PAGE

3 min readMar 16, 2018


Were There South Korean Government Involved in the Abuse of Comfort Women?

For decades, Japan has been universally maligned for its war crimes during World War ll, notably with regards to the comfort women issue. This subject continues to be an emotionally charged conflict between South Korea and Japan, with historians putting the figure at as many as 200,000 at that time. The South Korean administration and affiliated organizations, have continuously demanded apologies against the Japanese government as well as compensation for the suffering of the comfort women.

After several of official apologies and compensation from Japanese government, the two countries reached a final and irreversible settlement concerning the issue in 2015, with Japan pledging $8.3 million into a fund for the women and Prime Minister Abe Shinzo issuing a “heartfelt apology and remorse.” But two years after, President Moon Jae-in, who replaced ousted president Park Geun-hye, has again called on Japan to issue a “heartfelt apology.” The deal in 2015 was between Park and Abe.

As endless demands from South Korea for apologies from Japan continue, a deafening silence surrounds the participation of US troops in the abuse of comfort women. Evidence that the US troops are involved in the sexual abuse of South Korean women come from the women’s testimonies and research on archives of history.

DATA LINES
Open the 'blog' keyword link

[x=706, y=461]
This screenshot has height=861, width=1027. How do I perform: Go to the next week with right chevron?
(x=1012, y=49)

WORK TO BE COMPLETED
Copy word for word the passage of the comfort women article above, starting with "3 min readMar" and going on through "the comfort women.".

REPLY TO THE TASK
3 min readMar 16, 2018


Were There South Korean Government Involved in the Abuse of Comfort Women?

For decades, Japan has been universally maligned for its war crimes during World War ll, notably with regards to the comfort women issue. This subject continues to be an emotionally charged conflict between South Korea and Japan, with historians putting the figure at as many as 200,000 at that time. The South Korean administration and affiliated organizations, have continuously demanded apologies against the Japanese government as well as compensation for the suffering of the comfort women.